BTO films can be integrated on Si with both in-plane (a-oriented films) and out-of-plane (c-oriented films) ferroelectric polarization. The combination of these options creates a rich space for possible device architectures. In addition, plasmonic devices using Si-integrated BTO have also been explored. Overall, modulators look promising; the losses are moderate - on the order of 0.1 dB/cm; Vπ·L as low as 0.23 V·cm has been demonstrated (0.014 V·cm in plasmonic devices); the bandwidth is close to 100 GHz; and data rates above 250 Gb/s have been achieved. In addition, Si-integrated BTO-based devices have shown robust cryogenic performance. Importantly, BTO is fully compatible with CMOS manufacturing with large area wafers, making it suitable for low-cost, large-volume manufacturing.

Future performance evolution and industrialization outlook
As Si-integrated BTO quality rapidly improves and processing capabilities are established at Si photonic foundries, we expect the unique properties of this material to be gradually embraced by more of the integrated silicon photonics community.

The Pockels effect allows for a pure phase modulation mechanism with low power, fast response, low insertion loss and minimal crosstalk.

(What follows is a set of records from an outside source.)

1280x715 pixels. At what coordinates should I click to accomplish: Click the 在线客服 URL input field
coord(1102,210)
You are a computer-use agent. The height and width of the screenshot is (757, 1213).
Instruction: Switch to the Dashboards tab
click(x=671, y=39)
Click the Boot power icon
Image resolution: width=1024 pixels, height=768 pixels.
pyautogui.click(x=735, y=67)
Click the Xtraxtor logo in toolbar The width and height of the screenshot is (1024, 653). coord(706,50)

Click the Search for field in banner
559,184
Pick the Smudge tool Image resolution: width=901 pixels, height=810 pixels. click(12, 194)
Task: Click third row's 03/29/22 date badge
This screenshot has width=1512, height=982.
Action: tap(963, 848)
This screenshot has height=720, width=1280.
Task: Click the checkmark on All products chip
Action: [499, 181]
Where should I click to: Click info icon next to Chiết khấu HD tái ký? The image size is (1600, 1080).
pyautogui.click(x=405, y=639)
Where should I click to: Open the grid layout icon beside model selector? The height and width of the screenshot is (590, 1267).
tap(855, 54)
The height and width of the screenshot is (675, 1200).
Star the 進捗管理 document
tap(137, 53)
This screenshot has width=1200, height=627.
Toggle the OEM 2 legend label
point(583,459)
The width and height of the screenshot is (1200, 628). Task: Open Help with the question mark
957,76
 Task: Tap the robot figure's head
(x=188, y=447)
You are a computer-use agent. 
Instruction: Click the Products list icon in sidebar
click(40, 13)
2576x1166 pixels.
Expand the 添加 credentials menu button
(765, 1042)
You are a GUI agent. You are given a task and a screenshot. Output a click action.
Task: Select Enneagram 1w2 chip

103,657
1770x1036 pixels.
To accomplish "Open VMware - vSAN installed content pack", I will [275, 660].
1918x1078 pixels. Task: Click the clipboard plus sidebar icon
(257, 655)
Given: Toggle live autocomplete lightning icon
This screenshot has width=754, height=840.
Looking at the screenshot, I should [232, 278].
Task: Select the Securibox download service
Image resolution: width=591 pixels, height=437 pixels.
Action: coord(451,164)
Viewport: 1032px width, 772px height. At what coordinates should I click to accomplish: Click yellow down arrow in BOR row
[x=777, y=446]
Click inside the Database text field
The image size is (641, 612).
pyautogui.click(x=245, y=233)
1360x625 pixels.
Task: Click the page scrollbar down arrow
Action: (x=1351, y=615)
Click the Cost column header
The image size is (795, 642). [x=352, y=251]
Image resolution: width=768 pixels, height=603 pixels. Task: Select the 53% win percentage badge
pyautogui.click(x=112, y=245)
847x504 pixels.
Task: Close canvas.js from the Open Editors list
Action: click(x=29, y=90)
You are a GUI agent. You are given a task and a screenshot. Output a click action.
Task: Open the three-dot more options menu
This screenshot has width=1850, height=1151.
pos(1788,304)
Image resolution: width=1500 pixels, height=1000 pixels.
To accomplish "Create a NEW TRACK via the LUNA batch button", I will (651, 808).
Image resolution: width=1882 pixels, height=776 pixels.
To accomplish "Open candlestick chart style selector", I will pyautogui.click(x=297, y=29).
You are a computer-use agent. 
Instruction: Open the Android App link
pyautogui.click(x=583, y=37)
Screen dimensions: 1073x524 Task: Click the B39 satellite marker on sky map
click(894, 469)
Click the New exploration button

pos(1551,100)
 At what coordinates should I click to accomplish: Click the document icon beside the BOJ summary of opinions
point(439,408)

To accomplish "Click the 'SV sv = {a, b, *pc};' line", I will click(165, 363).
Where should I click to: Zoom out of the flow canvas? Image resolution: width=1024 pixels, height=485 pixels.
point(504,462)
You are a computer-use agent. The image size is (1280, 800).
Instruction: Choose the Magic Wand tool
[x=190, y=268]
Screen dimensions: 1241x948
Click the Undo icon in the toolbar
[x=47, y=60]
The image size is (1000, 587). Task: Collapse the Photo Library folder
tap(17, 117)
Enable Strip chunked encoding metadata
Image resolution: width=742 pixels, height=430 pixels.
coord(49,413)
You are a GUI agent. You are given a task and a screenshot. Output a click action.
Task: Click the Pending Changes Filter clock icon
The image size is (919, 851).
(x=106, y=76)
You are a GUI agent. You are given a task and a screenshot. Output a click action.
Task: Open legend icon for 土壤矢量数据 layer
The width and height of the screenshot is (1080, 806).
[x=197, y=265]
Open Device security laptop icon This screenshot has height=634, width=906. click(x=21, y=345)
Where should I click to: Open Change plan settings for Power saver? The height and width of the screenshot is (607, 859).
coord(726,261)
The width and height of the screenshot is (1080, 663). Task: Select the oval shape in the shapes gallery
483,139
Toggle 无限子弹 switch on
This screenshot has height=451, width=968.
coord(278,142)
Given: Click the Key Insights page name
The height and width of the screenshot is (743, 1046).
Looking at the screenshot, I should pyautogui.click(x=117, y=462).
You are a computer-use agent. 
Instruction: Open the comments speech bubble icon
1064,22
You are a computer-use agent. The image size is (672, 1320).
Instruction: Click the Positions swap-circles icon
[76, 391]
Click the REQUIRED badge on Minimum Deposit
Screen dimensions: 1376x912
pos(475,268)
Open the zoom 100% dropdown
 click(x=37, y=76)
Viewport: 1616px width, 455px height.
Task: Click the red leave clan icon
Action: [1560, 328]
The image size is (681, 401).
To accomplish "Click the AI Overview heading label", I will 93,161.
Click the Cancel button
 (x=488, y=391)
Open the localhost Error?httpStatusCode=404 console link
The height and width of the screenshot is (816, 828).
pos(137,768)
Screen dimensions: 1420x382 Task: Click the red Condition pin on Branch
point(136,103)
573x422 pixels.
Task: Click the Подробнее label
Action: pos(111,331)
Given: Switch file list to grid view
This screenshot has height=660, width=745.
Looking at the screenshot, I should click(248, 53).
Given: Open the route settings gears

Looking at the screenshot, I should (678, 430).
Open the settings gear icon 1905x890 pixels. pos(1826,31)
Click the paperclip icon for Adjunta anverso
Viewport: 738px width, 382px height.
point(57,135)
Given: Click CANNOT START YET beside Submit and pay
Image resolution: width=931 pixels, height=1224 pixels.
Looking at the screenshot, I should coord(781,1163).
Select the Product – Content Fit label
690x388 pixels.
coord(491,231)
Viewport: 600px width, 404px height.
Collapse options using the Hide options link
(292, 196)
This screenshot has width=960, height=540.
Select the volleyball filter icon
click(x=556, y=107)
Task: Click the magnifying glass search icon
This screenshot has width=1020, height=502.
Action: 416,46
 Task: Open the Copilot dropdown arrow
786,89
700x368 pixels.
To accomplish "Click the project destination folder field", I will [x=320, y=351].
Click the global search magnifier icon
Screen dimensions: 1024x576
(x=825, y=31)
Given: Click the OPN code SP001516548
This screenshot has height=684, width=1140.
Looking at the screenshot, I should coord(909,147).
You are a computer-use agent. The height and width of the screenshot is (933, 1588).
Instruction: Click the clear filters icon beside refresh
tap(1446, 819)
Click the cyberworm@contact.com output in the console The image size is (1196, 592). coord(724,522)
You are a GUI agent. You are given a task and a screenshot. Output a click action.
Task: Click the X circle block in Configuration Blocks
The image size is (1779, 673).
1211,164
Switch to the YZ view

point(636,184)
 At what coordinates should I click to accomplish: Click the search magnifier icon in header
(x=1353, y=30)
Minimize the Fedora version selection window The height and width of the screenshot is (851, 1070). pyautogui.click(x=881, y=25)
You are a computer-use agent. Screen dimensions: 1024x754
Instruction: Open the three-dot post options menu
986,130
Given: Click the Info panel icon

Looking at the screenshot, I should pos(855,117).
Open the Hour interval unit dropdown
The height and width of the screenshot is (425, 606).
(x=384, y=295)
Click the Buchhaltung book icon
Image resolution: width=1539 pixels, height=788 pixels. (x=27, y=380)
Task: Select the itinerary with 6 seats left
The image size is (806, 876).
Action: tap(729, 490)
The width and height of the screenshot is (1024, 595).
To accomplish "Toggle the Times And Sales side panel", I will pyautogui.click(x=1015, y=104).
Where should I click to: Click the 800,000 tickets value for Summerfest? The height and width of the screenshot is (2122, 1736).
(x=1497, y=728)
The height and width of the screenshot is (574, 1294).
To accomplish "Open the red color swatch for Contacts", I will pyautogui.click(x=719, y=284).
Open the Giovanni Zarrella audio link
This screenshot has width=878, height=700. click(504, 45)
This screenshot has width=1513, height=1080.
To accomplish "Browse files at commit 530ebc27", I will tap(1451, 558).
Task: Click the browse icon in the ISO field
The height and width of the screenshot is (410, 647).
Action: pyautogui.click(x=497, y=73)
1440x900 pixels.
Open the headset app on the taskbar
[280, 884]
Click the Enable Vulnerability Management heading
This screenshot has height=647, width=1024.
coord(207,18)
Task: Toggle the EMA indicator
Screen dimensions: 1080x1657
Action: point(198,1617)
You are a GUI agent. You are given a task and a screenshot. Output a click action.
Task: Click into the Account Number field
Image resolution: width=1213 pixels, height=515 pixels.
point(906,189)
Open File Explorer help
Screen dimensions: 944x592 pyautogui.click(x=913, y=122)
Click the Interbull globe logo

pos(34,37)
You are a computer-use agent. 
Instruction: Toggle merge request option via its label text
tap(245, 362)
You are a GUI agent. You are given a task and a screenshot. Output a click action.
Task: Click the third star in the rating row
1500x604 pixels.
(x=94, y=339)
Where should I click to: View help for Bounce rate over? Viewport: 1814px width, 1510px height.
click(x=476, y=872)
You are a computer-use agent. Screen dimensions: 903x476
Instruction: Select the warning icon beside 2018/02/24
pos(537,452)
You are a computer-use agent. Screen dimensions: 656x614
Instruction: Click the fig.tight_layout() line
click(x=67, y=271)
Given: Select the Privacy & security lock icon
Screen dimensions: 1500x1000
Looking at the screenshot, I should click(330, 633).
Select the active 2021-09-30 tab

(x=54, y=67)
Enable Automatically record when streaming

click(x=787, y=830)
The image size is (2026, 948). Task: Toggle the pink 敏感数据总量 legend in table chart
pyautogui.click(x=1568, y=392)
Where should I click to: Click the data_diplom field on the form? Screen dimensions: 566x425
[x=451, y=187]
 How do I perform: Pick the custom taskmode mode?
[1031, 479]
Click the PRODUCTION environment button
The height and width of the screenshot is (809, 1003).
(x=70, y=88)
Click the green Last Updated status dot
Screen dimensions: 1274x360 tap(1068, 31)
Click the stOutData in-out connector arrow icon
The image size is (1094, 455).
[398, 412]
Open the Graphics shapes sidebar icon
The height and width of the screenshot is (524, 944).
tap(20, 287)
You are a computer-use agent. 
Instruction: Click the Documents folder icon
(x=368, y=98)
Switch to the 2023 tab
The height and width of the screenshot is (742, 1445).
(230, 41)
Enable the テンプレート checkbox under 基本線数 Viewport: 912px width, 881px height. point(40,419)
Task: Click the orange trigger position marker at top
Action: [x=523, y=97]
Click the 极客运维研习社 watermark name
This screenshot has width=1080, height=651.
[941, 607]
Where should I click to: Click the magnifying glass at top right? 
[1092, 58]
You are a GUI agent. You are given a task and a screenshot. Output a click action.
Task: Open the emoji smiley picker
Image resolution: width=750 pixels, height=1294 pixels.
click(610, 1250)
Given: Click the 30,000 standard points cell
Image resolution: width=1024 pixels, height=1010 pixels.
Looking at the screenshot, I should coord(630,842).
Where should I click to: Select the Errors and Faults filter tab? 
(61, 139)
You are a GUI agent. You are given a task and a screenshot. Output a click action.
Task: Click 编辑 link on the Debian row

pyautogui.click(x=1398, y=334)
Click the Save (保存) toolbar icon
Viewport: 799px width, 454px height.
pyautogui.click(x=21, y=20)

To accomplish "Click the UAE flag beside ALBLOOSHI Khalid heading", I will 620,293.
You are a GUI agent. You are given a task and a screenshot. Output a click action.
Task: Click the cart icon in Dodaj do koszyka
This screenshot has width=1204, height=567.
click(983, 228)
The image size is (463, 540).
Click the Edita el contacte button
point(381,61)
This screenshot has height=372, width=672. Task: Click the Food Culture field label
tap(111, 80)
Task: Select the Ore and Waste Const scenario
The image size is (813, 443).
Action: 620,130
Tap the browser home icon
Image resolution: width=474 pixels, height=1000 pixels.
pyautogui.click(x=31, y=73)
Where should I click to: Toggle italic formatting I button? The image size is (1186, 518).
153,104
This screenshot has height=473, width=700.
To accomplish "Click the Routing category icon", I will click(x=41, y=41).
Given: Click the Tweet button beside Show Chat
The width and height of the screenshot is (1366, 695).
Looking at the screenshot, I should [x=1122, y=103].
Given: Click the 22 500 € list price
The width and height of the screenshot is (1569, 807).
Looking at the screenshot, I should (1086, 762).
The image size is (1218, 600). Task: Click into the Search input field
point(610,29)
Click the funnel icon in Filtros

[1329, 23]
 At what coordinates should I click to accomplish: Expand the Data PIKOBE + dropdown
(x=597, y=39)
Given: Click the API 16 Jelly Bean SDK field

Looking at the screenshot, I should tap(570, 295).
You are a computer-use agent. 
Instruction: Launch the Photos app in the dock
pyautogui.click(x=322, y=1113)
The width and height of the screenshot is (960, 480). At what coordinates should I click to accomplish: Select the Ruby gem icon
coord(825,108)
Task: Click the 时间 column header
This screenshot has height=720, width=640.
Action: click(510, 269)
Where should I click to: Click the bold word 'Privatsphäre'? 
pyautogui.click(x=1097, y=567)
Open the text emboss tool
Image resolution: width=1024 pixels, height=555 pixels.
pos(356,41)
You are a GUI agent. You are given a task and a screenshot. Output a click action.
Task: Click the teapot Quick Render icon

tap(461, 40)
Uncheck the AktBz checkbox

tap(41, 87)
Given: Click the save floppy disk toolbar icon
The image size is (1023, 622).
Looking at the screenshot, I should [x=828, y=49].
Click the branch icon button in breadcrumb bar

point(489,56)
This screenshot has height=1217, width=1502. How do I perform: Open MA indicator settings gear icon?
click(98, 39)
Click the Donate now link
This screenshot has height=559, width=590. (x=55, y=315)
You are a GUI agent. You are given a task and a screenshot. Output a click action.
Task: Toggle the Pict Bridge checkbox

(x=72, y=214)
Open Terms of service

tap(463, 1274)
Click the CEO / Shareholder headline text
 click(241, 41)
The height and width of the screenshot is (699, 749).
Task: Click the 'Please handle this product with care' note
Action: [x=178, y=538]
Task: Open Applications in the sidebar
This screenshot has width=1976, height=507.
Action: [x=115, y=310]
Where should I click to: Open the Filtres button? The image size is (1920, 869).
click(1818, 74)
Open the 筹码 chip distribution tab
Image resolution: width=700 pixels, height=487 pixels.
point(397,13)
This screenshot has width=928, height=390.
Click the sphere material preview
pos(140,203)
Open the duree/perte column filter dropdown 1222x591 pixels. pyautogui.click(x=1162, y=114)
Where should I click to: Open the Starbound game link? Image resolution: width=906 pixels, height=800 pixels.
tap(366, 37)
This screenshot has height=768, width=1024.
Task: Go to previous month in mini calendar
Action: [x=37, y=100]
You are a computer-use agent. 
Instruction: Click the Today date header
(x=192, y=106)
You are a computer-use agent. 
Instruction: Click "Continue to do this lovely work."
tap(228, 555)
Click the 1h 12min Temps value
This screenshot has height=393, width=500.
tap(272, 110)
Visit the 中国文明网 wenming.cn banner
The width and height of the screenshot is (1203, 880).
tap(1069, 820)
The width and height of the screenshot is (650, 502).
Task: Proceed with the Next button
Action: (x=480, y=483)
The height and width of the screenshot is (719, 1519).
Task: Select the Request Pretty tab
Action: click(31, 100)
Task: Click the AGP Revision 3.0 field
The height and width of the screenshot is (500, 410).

BTO photonic devices have already demonstrated the ability to operate at low voltage and low power consumption. Its main strength, though, is beyond stand-alone high-speed modulators.

Co-packaged optics (CPO) is an area where compatibility with CMOS processing is essential. As AI processing demands increase, CPO will be necessary to address this bandwidth, latency and power requirement. Switching from pure silicon to a material that can be made into compact modulators with high modulation efficiency at very high switching speed and low power will become necessary.

Simultaneously, material compatibility with CMOS foundries is essential. For CPO, InP-based materials, and BTO are the only practical solutions for modulators.

So, as AI spurs optical engine demand, wider industrial acceptance of BTO may follow. It is expected that silicon photonics foundries will begin developing processes for BTO on Si in the next 1-2 years and offer PDKs involving BTO soon after. It will initially be die-to-wafer bonding on existing Si or SiN architecture but will eventually add monolithic BTO processing.

The ability to make Mach-Zehnder modulators ten times shorter in BTO than those based on LN, while operating at the same voltage, makes BTO a natural platform for building general purpose photonic processors (GPPPs). GPPPs consist of a mesh of waveguides, couplers and Mach-Zehnder interferometers. Similarly, BTO has a strong potential for use as reconfigurable weight elements in photonic neural networks, as demonstrated by a recent publication by Ligentec and Lumiphase using a BTO-SiN hybrid platform [16].

BTO on SiN is also the materials platform of choice implemented by PsiQuantum for their photonic quantum computing system. This demonstration shows that BTO can be made very low loss and can modulate well even at cryogenic temperatures (0.33 dB-V for VπLα) [5]. This proves that BTO retains its strong Pockels response at low temperature [20] due to the strong contribution of the piezoelectric effect on the electro-optic response [7].

While BTO is not yet well-known in nonlinear optics, the physics of BTO is essentially the same as LN, and it is expected that this will change with BTO wafers availability. In fact, the Kerr nonlinearity of BTO is about ten times larger than LN [14]. Thus, BTO will be the material of choice for monolithically integrated devices requiring both a large Pockels effect and a large Kerr nonlinearity.

Such devices could be used for high-precision optical clocks, parallelized coherent data communication using solitons or high-resolution dual-comb spectroscopy. BTO-based integrated electro-optic modulators have seen great advances in technological readiness in the last decade, demonstrating that they can overcome the bandwidth limitations and power consumption issues of SiPh plasma-dispersion and thermo-optic modulators.

These advances strongly position BTO SiPh technology to be the next generation of electro-optic modulators for data center and optical interconnect applications, including co-packaged optics, non-volatile optical memory, on-chip photon sources and optical-RF converters, as well as for future optical quantum and neuromorphic computing platforms.